Start of Block

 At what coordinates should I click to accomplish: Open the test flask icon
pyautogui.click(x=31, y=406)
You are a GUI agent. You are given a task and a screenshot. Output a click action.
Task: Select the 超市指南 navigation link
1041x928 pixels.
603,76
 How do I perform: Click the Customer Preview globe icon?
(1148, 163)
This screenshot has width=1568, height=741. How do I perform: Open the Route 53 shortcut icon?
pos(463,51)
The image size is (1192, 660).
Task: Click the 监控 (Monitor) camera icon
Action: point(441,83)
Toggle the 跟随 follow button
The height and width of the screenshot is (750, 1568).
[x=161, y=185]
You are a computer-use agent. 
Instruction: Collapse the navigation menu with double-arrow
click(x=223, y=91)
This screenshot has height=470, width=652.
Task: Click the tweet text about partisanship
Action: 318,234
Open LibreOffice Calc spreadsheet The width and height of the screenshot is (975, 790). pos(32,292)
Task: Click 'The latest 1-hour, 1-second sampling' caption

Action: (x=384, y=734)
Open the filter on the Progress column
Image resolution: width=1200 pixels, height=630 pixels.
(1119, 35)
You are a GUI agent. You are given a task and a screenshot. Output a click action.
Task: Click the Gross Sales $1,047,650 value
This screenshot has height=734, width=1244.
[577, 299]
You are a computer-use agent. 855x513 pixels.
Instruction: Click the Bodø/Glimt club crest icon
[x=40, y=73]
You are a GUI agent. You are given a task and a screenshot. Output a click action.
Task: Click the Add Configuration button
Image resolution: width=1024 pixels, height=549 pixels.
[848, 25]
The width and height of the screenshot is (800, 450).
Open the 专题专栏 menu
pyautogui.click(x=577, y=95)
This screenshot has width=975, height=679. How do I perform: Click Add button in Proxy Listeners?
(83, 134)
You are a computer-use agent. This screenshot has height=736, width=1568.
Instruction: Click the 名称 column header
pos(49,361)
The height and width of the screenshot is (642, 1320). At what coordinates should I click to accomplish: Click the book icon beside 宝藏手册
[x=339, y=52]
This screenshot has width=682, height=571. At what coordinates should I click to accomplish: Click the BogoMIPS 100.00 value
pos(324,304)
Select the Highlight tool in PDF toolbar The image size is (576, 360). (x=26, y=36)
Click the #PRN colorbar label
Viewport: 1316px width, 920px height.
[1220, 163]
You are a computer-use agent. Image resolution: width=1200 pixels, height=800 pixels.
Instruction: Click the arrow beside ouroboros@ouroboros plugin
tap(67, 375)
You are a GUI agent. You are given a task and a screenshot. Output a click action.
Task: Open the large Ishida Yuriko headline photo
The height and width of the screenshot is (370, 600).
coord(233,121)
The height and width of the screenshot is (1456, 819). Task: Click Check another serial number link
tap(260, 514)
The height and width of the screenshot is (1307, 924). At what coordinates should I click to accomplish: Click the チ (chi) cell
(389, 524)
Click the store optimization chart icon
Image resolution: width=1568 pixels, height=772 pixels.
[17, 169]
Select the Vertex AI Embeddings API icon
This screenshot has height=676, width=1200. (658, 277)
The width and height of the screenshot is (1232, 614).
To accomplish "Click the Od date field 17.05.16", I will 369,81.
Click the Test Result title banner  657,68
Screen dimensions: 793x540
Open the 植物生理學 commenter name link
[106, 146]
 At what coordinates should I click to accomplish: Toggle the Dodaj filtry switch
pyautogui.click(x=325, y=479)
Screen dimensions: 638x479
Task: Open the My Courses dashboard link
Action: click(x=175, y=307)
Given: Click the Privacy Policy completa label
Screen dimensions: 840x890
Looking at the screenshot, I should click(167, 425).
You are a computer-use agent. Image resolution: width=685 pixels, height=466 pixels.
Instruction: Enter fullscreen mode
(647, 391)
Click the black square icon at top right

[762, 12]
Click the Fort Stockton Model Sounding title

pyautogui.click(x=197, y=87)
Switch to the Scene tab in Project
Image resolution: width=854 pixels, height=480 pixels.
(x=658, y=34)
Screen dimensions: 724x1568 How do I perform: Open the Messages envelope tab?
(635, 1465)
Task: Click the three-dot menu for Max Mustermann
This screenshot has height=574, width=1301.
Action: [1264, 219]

End of Block

TASK STATEMENT: Reproduce all of the entries above verbatim.

WRITTEN REPLY:
 At what coordinates should I click to accomplish: Open the test flask icon
pyautogui.click(x=31, y=406)
You are a GUI agent. You are given a task and a screenshot. Output a click action.
Task: Select the 超市指南 navigation link
1041x928 pixels.
603,76
 How do I perform: Click the Customer Preview globe icon?
(1148, 163)
This screenshot has width=1568, height=741. How do I perform: Open the Route 53 shortcut icon?
pos(463,51)
The image size is (1192, 660).
Task: Click the 监控 (Monitor) camera icon
Action: point(441,83)
Toggle the 跟随 follow button
The height and width of the screenshot is (750, 1568).
[x=161, y=185]
You are a computer-use agent. 
Instruction: Collapse the navigation menu with double-arrow
click(x=223, y=91)
This screenshot has height=470, width=652.
Task: Click the tweet text about partisanship
Action: 318,234
Open LibreOffice Calc spreadsheet The width and height of the screenshot is (975, 790). pos(32,292)
Task: Click 'The latest 1-hour, 1-second sampling' caption

Action: (x=384, y=734)
Open the filter on the Progress column
Image resolution: width=1200 pixels, height=630 pixels.
(1119, 35)
You are a GUI agent. You are given a task and a screenshot. Output a click action.
Task: Click the Gross Sales $1,047,650 value
This screenshot has height=734, width=1244.
[577, 299]
You are a computer-use agent. 855x513 pixels.
Instruction: Click the Bodø/Glimt club crest icon
[x=40, y=73]
You are a GUI agent. You are given a task and a screenshot. Output a click action.
Task: Click the Add Configuration button
Image resolution: width=1024 pixels, height=549 pixels.
[848, 25]
The width and height of the screenshot is (800, 450).
Open the 专题专栏 menu
pyautogui.click(x=577, y=95)
This screenshot has width=975, height=679. How do I perform: Click Add button in Proxy Listeners?
(83, 134)
You are a computer-use agent. This screenshot has height=736, width=1568.
Instruction: Click the 名称 column header
pos(49,361)
The height and width of the screenshot is (642, 1320). At what coordinates should I click to accomplish: Click the book icon beside 宝藏手册
[x=339, y=52]
This screenshot has width=682, height=571. At what coordinates should I click to accomplish: Click the BogoMIPS 100.00 value
pos(324,304)
Select the Highlight tool in PDF toolbar The image size is (576, 360). (x=26, y=36)
Click the #PRN colorbar label
Viewport: 1316px width, 920px height.
[1220, 163]
You are a computer-use agent. Image resolution: width=1200 pixels, height=800 pixels.
Instruction: Click the arrow beside ouroboros@ouroboros plugin
tap(67, 375)
You are a GUI agent. You are given a task and a screenshot. Output a click action.
Task: Open the large Ishida Yuriko headline photo
The height and width of the screenshot is (370, 600).
coord(233,121)
The height and width of the screenshot is (1456, 819). Task: Click Check another serial number link
tap(260, 514)
The height and width of the screenshot is (1307, 924). At what coordinates should I click to accomplish: Click the チ (chi) cell
(389, 524)
Click the store optimization chart icon
Image resolution: width=1568 pixels, height=772 pixels.
[17, 169]
Select the Vertex AI Embeddings API icon
This screenshot has height=676, width=1200. (658, 277)
The width and height of the screenshot is (1232, 614).
To accomplish "Click the Od date field 17.05.16", I will 369,81.
Click the Test Result title banner  657,68
Screen dimensions: 793x540
Open the 植物生理學 commenter name link
[106, 146]
 At what coordinates should I click to accomplish: Toggle the Dodaj filtry switch
pyautogui.click(x=325, y=479)
Screen dimensions: 638x479
Task: Open the My Courses dashboard link
Action: click(x=175, y=307)
Given: Click the Privacy Policy completa label
Screen dimensions: 840x890
Looking at the screenshot, I should click(167, 425).
You are a computer-use agent. Image resolution: width=685 pixels, height=466 pixels.
Instruction: Enter fullscreen mode
(647, 391)
Click the black square icon at top right

[762, 12]
Click the Fort Stockton Model Sounding title

pyautogui.click(x=197, y=87)
Switch to the Scene tab in Project
Image resolution: width=854 pixels, height=480 pixels.
(x=658, y=34)
Screen dimensions: 724x1568 How do I perform: Open the Messages envelope tab?
(635, 1465)
Task: Click the three-dot menu for Max Mustermann
This screenshot has height=574, width=1301.
Action: [1264, 219]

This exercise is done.